**** Data entries ****
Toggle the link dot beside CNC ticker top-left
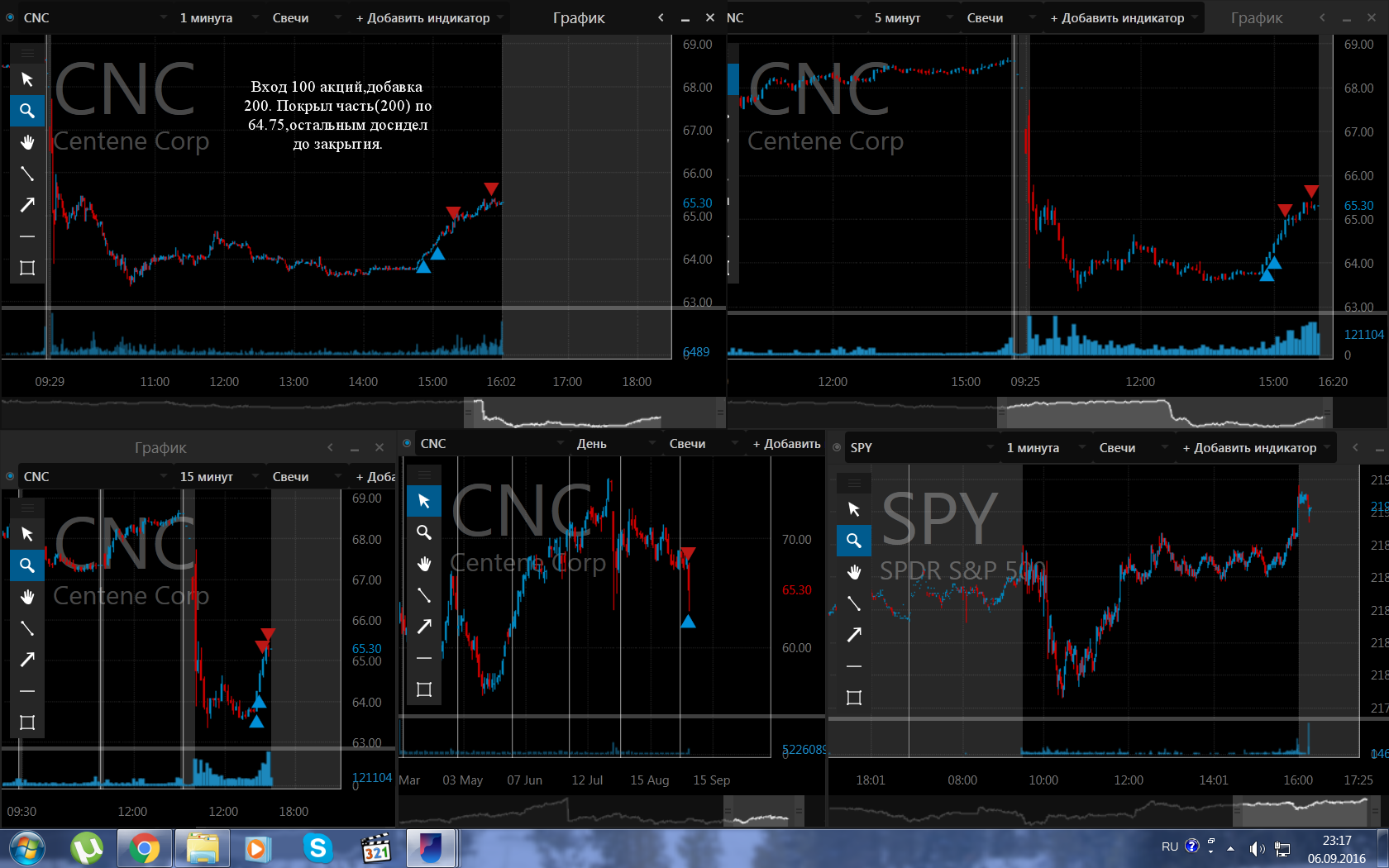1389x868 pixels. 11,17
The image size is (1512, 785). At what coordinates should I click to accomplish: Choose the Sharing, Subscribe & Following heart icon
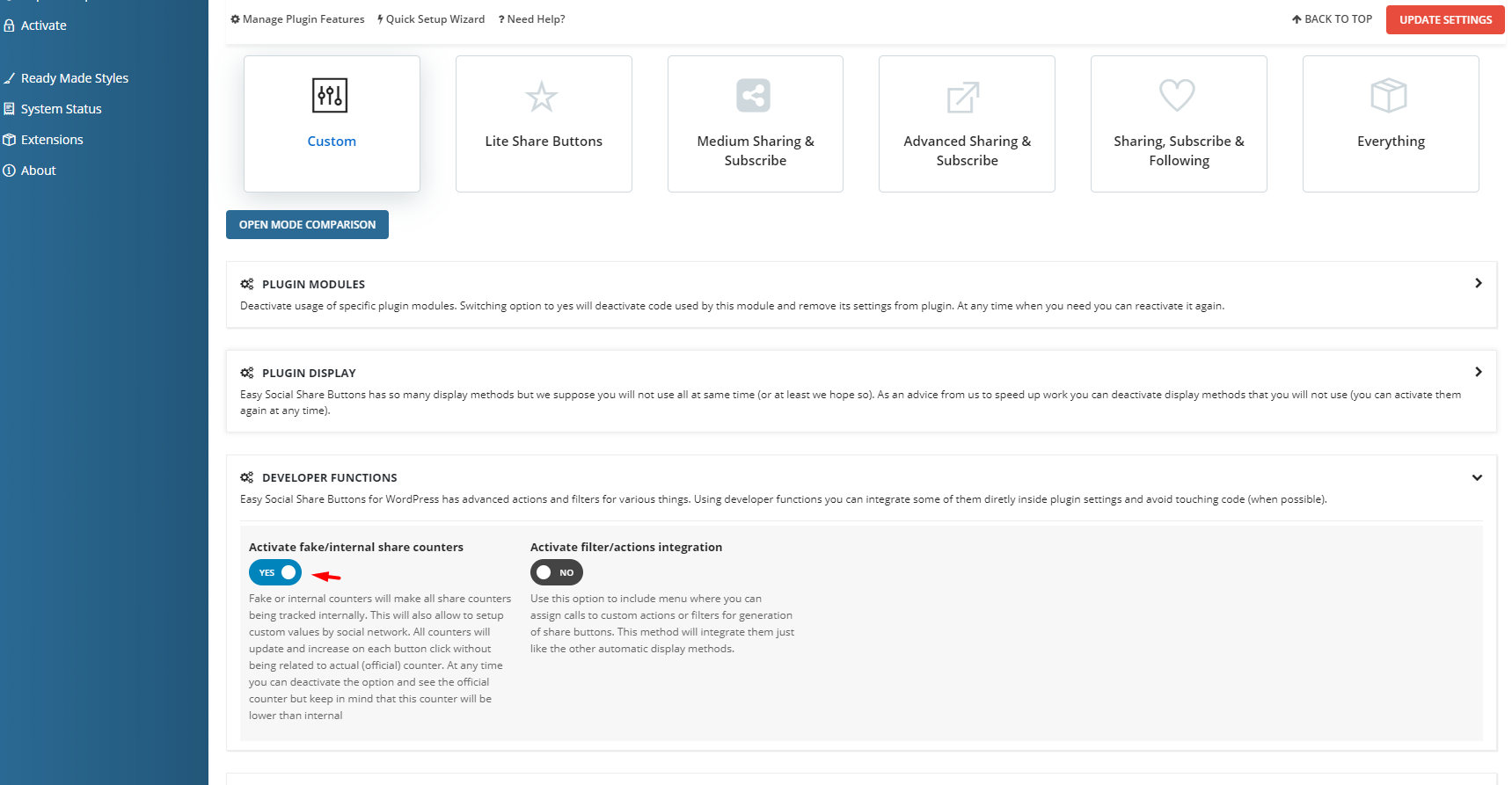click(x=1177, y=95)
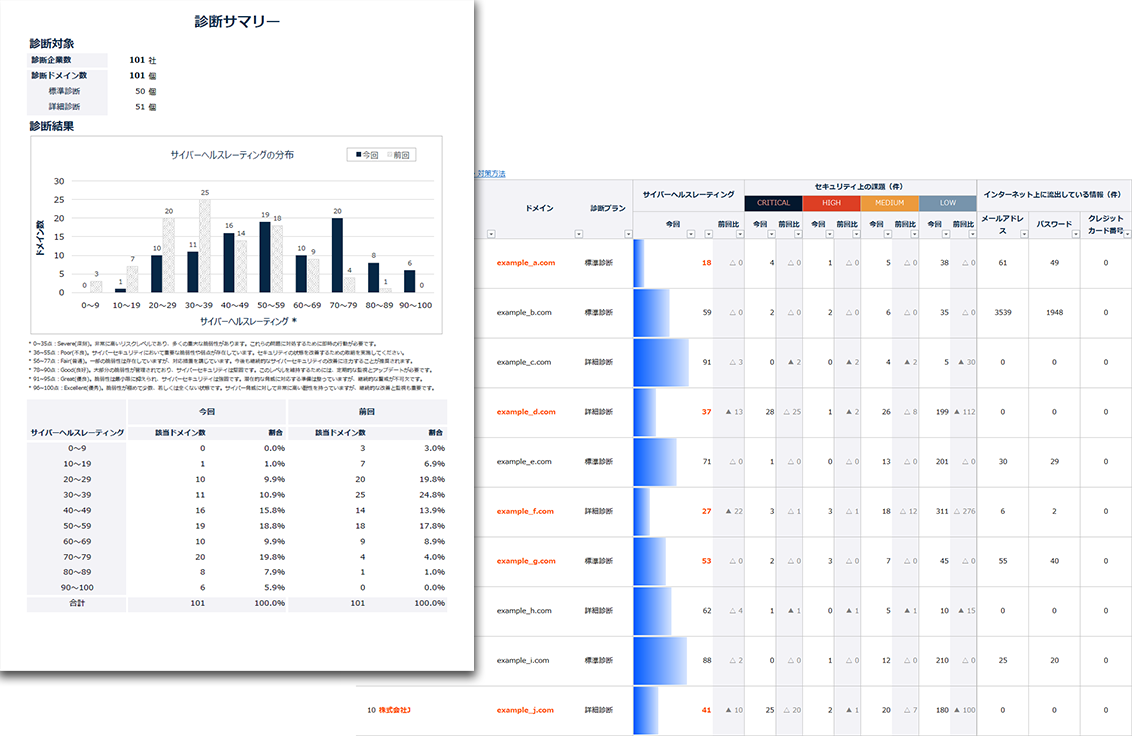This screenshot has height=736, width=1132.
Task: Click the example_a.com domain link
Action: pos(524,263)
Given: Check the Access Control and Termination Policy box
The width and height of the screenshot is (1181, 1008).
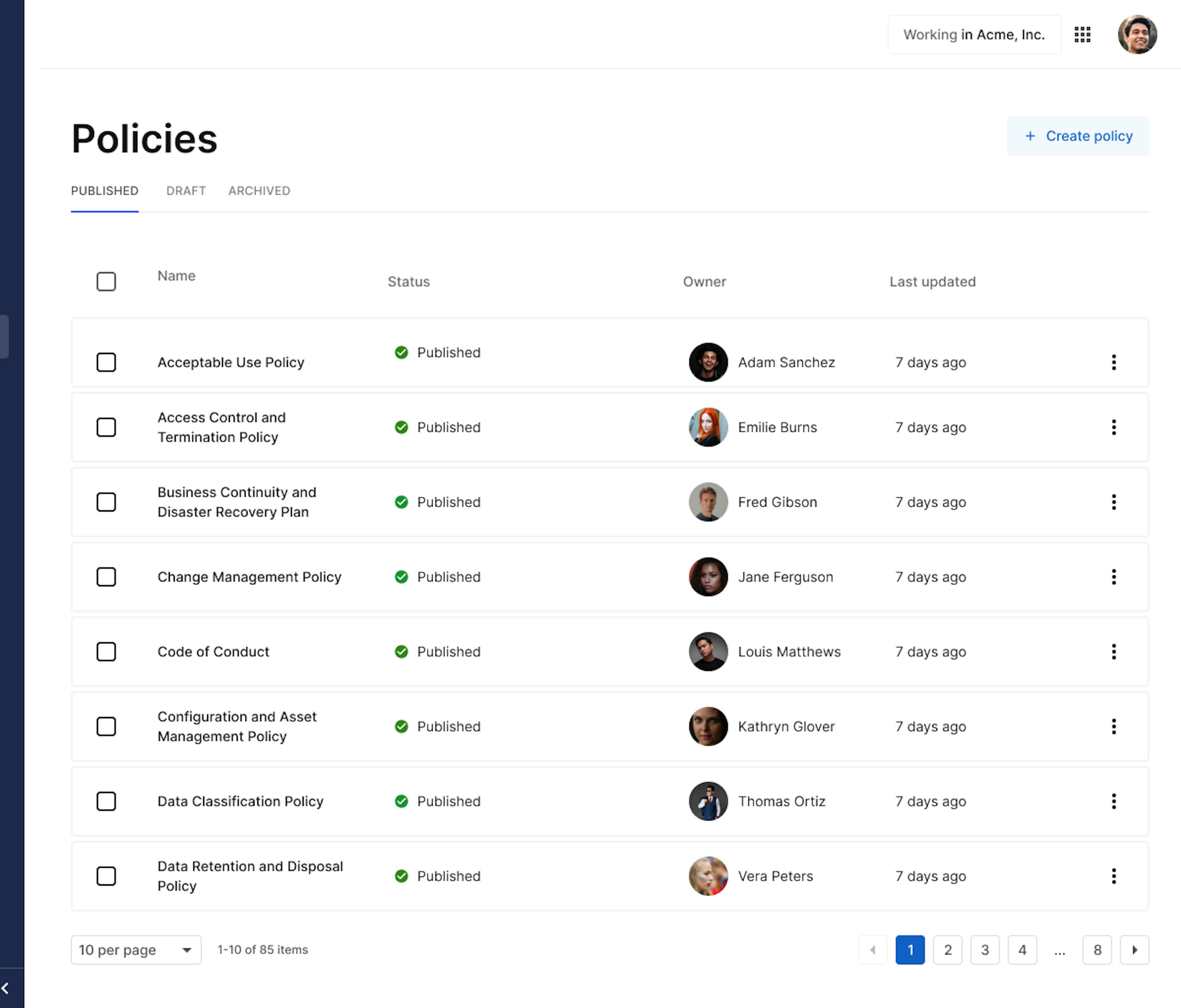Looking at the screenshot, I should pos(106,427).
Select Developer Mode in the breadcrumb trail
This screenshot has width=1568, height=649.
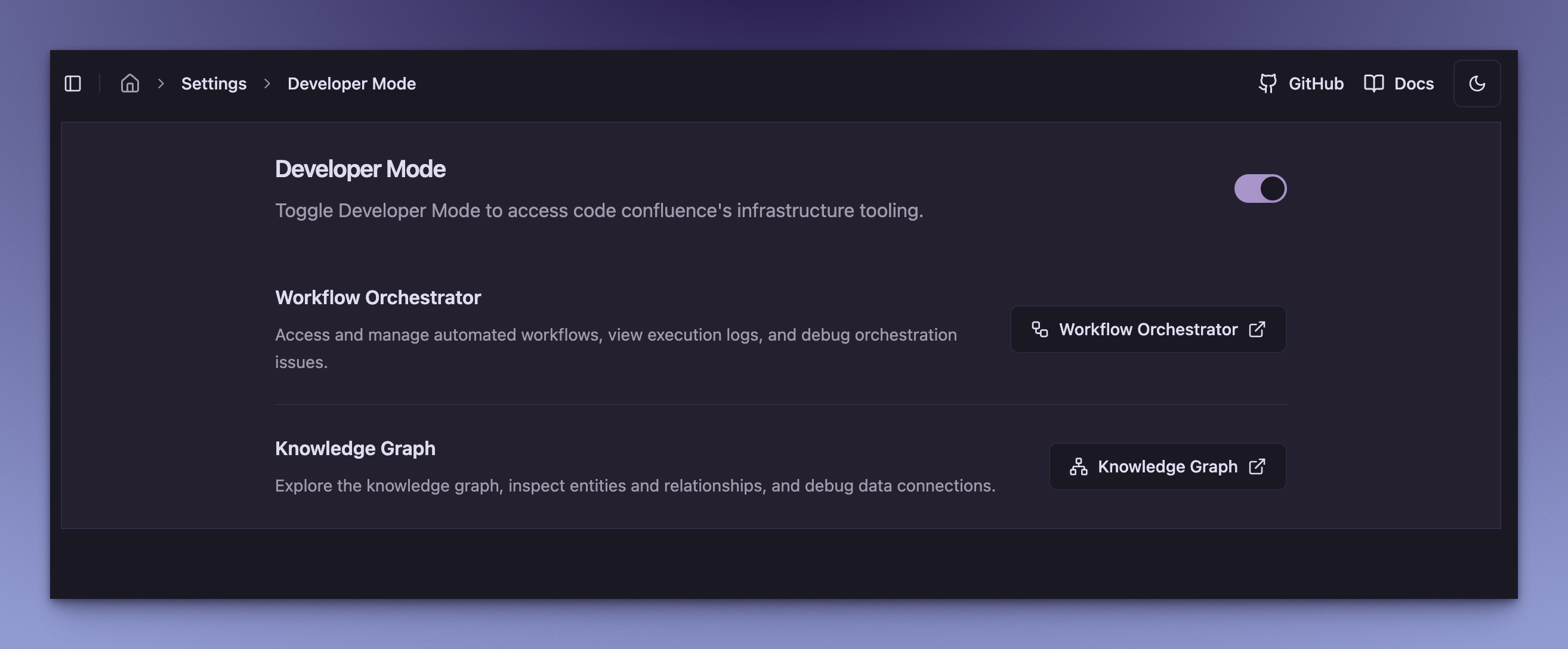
****
◆ **Exercise brief**
Copy all of the records above word for word, but leave the pictures out.

◆ **Exercise response**
Toggle the link dot beside CNC ticker top-left
1389x868 pixels. 11,17
The image size is (1512, 785). At what coordinates should I click to accomplish: Choose the Sharing, Subscribe & Following heart icon
click(x=1177, y=95)
This screenshot has height=736, width=1132.
Task: Click the example_a.com domain link
Action: pos(524,263)
Given: Check the Access Control and Termination Policy box
The width and height of the screenshot is (1181, 1008).
Looking at the screenshot, I should pos(106,427).
Select Developer Mode in the breadcrumb trail
This screenshot has width=1568, height=649.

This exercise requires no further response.